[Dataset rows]
◇ ◇ ◇ ◇

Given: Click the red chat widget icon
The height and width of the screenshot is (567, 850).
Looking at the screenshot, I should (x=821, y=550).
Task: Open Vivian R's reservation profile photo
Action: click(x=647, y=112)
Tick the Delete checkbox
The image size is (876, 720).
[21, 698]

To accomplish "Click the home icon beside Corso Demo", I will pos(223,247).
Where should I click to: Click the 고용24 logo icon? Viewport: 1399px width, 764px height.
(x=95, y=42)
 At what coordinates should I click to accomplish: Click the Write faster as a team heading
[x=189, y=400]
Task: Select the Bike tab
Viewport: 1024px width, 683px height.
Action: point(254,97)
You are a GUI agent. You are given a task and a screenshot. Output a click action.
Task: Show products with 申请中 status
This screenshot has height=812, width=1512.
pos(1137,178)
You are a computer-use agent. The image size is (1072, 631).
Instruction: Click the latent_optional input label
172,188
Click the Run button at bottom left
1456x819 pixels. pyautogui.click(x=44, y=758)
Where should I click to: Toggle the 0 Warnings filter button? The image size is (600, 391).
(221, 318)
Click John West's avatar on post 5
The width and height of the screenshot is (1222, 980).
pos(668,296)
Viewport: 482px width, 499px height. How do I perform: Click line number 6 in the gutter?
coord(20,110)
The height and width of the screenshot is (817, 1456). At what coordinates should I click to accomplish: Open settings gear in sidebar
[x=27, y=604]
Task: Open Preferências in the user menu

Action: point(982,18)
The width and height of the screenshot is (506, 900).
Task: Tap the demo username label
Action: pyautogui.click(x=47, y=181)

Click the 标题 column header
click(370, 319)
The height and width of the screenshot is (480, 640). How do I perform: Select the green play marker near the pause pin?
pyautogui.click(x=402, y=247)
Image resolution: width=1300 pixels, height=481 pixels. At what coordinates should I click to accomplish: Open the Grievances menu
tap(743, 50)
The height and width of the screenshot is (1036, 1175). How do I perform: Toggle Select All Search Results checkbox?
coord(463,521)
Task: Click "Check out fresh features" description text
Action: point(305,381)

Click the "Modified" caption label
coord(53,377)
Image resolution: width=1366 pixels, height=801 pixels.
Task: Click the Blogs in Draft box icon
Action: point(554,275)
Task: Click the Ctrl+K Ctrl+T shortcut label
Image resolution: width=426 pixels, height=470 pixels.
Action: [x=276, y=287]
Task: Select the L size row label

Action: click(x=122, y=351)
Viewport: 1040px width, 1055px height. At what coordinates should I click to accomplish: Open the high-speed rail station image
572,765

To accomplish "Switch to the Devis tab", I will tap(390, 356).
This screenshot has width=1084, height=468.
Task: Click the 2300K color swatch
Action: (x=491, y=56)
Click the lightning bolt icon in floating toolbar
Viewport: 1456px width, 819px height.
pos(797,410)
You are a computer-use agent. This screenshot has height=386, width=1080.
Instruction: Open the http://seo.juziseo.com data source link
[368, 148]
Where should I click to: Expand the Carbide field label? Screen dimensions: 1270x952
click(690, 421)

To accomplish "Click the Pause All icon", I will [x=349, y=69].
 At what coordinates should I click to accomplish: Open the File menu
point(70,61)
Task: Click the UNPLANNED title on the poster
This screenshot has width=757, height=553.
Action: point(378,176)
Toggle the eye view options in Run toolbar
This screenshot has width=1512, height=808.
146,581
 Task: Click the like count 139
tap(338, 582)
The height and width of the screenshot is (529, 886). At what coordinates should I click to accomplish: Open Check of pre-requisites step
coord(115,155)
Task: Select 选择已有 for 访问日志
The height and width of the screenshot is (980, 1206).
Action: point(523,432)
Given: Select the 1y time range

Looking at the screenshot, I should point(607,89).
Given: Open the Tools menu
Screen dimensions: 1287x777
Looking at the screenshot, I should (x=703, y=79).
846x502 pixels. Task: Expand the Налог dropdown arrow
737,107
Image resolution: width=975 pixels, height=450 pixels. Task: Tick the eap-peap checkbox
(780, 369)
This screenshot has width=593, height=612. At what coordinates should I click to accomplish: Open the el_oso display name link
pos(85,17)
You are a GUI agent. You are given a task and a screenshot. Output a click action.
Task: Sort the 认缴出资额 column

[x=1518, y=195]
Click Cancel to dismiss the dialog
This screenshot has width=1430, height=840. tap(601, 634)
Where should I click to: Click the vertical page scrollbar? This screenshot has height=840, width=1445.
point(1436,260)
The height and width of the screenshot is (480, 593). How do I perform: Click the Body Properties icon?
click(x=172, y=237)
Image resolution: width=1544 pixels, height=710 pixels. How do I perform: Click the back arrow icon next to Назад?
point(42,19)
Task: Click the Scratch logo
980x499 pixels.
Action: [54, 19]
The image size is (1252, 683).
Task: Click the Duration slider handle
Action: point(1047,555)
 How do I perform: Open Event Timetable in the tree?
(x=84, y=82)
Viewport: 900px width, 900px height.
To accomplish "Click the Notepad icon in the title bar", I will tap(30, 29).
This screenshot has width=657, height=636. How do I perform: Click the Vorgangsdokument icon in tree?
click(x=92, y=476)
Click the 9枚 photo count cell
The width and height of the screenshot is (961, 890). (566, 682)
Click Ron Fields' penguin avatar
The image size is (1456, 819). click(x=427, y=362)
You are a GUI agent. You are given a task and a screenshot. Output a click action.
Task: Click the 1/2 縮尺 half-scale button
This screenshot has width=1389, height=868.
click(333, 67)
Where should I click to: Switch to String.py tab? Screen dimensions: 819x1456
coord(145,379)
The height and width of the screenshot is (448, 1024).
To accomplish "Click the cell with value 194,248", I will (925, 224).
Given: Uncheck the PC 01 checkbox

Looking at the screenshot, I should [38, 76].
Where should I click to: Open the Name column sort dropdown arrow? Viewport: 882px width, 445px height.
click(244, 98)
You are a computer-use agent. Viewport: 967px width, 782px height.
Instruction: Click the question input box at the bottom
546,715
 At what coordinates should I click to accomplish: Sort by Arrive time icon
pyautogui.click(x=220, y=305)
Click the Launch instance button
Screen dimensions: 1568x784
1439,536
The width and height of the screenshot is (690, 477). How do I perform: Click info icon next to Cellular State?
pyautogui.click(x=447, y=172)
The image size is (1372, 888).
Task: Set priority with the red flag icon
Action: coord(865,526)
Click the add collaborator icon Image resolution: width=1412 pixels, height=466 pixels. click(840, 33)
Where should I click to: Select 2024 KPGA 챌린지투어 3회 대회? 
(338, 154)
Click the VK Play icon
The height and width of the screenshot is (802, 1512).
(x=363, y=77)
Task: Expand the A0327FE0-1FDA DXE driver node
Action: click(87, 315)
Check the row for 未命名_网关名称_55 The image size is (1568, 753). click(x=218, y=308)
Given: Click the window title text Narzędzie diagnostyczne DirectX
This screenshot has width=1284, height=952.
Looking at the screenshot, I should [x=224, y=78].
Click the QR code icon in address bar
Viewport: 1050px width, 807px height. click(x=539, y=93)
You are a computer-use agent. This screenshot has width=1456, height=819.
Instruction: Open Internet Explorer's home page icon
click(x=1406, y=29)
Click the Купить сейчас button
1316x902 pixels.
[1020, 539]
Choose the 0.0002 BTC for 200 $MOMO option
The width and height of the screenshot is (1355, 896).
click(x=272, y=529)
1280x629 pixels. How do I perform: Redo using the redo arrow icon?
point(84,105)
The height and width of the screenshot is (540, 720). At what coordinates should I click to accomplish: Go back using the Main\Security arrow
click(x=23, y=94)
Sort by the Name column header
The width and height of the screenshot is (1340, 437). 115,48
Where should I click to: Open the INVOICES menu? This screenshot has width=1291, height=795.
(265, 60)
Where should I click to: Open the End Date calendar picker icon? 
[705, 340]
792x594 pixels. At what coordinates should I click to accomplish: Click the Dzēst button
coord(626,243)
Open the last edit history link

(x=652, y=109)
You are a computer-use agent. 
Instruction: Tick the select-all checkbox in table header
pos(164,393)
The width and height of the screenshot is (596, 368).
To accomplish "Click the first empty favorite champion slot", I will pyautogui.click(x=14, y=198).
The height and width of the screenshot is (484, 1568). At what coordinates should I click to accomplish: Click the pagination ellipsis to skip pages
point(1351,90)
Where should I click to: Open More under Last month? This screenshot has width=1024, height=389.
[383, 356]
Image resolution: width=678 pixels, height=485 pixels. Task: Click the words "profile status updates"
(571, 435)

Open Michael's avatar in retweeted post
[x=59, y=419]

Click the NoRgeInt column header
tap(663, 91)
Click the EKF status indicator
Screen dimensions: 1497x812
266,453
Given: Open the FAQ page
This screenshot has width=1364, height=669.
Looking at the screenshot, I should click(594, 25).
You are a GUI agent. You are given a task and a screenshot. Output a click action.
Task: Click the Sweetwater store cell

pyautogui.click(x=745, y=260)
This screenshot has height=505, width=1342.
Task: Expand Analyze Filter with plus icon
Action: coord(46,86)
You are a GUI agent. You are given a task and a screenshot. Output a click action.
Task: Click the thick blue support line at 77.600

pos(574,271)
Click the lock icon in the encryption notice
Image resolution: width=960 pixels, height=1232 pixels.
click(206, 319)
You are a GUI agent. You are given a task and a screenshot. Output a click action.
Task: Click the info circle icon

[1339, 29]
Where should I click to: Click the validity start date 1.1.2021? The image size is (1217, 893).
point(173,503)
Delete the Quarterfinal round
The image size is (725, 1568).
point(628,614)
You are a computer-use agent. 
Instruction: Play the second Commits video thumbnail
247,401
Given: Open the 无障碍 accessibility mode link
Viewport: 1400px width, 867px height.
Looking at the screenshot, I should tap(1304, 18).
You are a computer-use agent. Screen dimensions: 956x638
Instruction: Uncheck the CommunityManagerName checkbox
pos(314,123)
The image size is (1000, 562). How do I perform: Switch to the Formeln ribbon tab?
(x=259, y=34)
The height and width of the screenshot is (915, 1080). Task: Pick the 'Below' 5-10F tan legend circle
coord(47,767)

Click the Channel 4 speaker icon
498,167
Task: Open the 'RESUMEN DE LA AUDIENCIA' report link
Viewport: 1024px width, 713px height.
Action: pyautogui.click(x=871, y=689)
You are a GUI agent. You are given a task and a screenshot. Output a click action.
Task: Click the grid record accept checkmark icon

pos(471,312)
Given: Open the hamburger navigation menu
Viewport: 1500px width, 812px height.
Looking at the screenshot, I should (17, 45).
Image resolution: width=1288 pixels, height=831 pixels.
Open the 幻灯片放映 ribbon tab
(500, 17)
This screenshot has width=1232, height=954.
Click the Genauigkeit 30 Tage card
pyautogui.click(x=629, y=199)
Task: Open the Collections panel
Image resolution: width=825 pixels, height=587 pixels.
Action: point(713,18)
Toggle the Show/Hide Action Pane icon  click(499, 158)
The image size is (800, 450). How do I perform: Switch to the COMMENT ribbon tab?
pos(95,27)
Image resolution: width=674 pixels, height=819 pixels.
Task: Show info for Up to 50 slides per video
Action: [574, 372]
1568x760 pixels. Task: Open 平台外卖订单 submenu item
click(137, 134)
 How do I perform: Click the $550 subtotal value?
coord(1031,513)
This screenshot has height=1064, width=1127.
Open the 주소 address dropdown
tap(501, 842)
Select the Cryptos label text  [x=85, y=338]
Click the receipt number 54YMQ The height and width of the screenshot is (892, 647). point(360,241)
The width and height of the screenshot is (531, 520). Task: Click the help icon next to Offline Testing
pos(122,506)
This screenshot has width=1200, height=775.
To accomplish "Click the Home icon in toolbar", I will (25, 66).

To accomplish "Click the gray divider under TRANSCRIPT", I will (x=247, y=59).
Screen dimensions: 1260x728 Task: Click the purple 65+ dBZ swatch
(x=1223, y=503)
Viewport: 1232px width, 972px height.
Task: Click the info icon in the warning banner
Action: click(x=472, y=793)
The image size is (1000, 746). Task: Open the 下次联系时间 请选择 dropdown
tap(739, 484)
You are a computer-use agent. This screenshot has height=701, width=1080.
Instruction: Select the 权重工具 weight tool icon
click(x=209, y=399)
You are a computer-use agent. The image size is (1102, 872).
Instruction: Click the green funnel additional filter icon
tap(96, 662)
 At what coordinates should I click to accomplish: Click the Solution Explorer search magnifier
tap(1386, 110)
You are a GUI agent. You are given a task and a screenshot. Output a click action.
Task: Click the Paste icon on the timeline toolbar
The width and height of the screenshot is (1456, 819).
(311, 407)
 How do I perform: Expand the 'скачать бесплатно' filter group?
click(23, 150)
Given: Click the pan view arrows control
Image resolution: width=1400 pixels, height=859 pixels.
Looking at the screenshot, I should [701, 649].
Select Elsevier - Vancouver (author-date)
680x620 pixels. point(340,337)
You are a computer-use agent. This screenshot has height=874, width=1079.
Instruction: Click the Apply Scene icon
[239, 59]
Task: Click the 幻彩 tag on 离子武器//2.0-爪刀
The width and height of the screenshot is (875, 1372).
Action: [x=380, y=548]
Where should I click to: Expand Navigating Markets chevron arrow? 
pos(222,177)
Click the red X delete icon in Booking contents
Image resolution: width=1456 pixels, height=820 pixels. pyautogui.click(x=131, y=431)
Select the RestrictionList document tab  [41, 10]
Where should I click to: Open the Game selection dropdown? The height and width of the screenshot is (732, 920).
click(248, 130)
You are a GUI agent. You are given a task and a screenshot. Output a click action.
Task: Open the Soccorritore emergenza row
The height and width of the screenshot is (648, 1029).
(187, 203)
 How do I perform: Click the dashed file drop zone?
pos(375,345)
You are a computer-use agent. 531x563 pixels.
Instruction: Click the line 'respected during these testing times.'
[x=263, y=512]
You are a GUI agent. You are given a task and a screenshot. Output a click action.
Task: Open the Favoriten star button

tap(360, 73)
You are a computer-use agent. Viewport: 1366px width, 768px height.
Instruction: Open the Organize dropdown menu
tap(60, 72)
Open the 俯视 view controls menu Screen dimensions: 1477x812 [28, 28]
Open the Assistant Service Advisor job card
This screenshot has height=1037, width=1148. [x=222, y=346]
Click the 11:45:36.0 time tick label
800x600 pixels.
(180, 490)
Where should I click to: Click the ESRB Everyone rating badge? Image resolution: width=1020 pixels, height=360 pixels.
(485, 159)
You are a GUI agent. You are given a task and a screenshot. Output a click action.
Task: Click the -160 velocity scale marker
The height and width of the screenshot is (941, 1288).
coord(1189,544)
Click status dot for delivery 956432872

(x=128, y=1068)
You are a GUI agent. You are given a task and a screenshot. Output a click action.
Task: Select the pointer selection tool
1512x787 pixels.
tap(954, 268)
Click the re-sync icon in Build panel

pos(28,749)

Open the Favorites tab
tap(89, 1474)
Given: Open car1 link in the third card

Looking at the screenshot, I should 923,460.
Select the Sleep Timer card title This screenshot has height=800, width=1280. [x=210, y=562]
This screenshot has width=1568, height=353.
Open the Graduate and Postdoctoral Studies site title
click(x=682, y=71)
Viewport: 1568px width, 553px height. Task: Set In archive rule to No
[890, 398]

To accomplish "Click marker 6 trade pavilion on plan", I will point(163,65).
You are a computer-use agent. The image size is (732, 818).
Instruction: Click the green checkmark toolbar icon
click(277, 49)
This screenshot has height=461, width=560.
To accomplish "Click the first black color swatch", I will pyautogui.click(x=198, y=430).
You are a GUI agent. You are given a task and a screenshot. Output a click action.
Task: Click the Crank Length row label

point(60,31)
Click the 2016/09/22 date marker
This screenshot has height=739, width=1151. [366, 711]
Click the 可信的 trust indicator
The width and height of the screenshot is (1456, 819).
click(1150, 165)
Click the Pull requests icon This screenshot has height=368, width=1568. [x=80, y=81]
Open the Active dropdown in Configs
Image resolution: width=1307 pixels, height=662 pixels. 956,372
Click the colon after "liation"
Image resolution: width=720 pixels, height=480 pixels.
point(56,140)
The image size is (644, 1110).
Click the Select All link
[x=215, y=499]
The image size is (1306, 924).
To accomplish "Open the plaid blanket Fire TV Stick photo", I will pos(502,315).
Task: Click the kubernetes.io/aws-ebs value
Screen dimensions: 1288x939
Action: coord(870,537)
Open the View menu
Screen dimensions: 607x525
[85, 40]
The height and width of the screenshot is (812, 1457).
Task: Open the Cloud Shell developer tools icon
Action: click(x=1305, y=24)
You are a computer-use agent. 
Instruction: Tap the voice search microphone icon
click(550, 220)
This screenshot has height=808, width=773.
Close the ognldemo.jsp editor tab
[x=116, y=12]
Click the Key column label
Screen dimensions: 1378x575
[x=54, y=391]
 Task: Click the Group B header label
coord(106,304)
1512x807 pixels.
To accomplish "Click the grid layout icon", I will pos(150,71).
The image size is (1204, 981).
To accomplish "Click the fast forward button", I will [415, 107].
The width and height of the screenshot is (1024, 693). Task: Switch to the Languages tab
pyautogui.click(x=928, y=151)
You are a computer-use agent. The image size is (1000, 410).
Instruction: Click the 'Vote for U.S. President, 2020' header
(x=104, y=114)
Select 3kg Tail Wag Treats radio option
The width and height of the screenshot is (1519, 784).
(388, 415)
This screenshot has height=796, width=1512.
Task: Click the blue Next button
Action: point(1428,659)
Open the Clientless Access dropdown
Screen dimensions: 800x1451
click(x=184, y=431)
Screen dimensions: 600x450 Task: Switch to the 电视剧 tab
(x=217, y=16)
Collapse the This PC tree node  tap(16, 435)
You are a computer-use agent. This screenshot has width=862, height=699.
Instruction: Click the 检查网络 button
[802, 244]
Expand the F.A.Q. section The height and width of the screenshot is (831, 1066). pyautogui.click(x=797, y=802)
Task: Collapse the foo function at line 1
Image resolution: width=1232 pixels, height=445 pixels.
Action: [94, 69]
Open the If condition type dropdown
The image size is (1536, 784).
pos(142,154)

◇ ◇ ◇ ◇

■ Given problem
Reproduce the items from the line containing "Image resolution: width=1544" through the line containing "will tap(30, 29).", with both of those lines included.

■ Solution
Image resolution: width=1544 pixels, height=710 pixels. How do I perform: Click the back arrow icon next to Назад?
point(42,19)
Task: Click the Scratch logo
980x499 pixels.
Action: [54, 19]
The image size is (1252, 683).
Task: Click the Duration slider handle
Action: point(1047,555)
 How do I perform: Open Event Timetable in the tree?
(x=84, y=82)
Viewport: 900px width, 900px height.
To accomplish "Click the Notepad icon in the title bar", I will tap(30, 29).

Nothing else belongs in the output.